(Entries supplied)

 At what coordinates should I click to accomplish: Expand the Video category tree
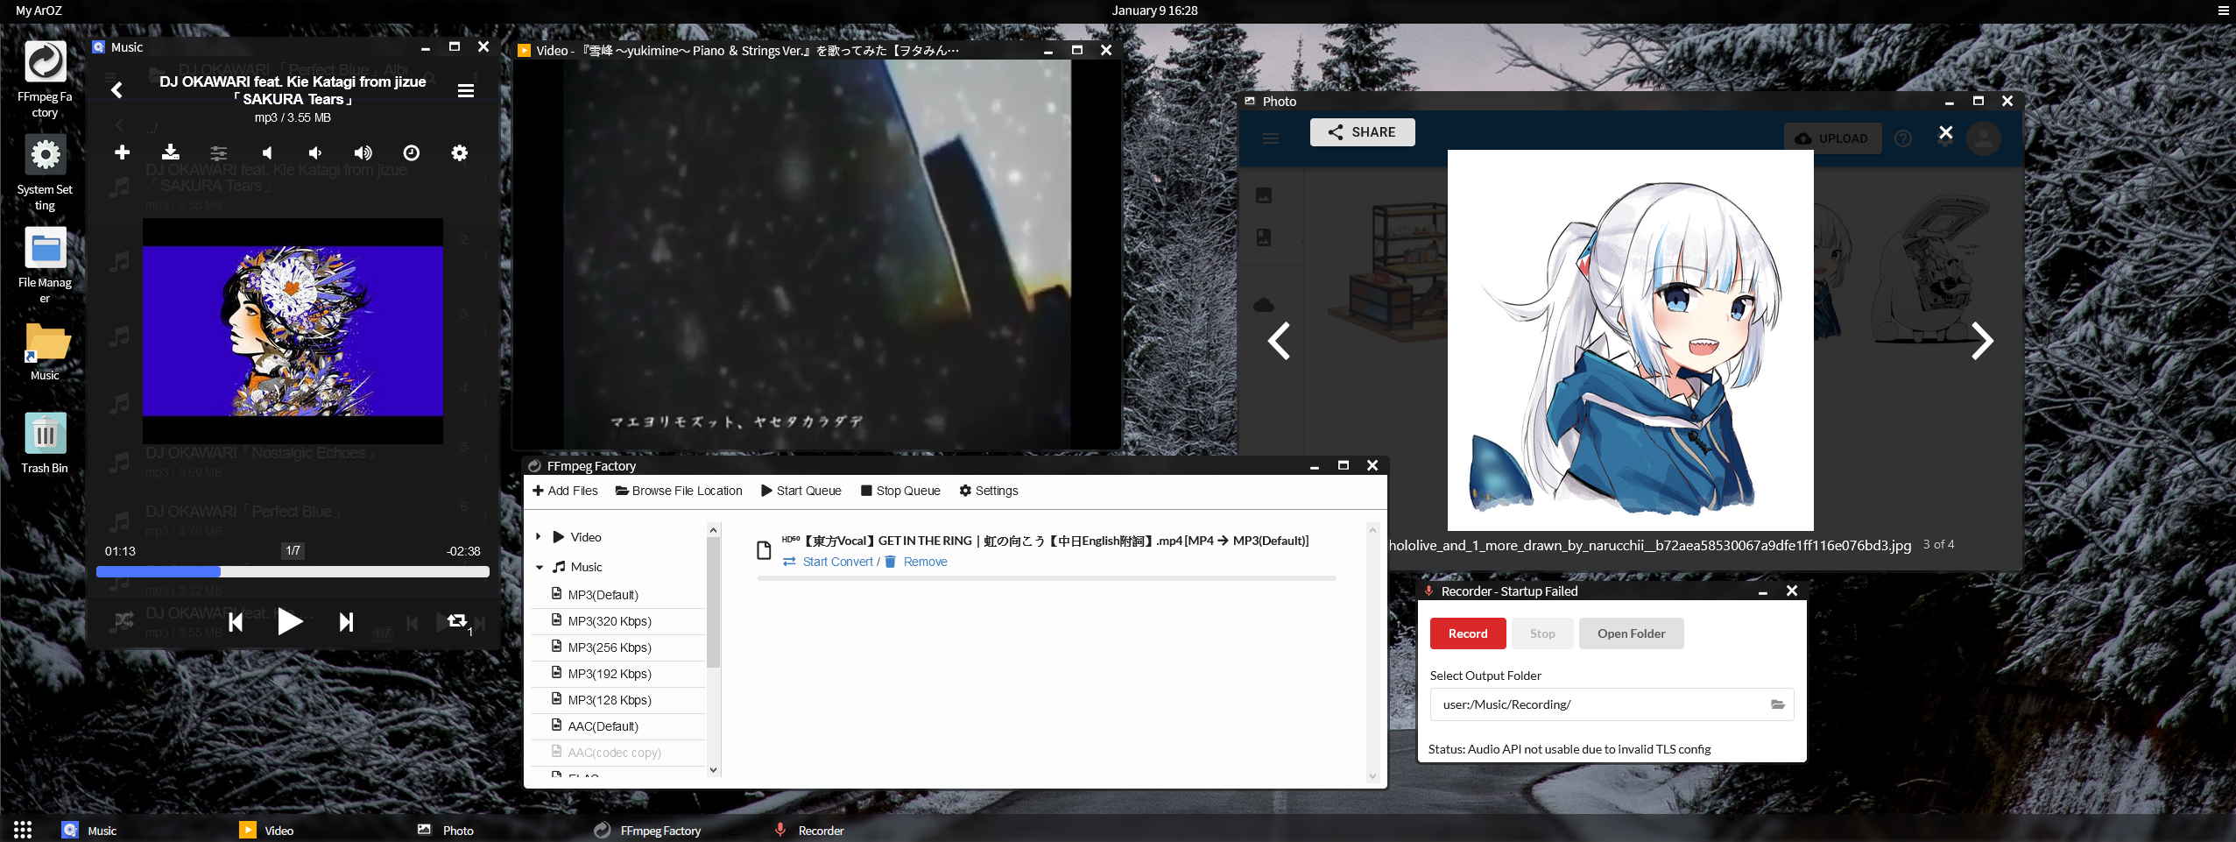point(539,537)
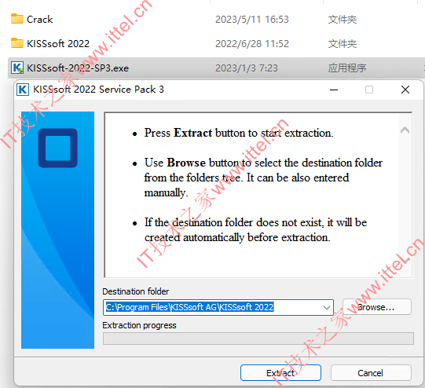Viewport: 425px width, 388px height.
Task: Select the KISSsoft-2022-SP3.exe file name
Action: tap(78, 68)
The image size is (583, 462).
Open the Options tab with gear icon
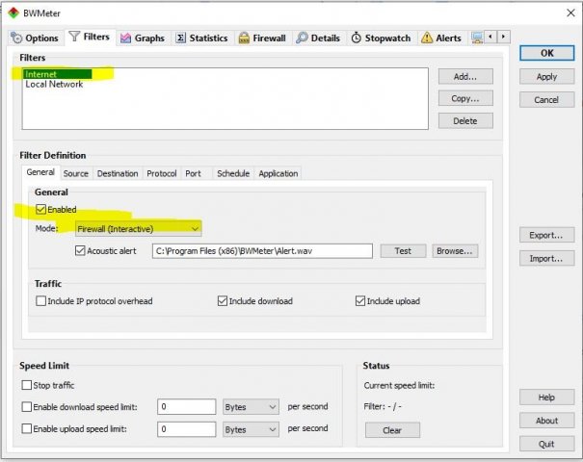pyautogui.click(x=17, y=39)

(End Entries supplied)

Task details – Print the data above exactly, from its first line to the line bearing "The image size is (583, 462)." inclusive, and keep pictures out of the result.

Expected answer –
 At what coordinates should I click to accomplish: Expand the Video category tree
point(539,537)
Viewport: 425px width, 388px height.
Task: Select the KISSsoft-2022-SP3.exe file name
Action: tap(78, 68)
The image size is (583, 462).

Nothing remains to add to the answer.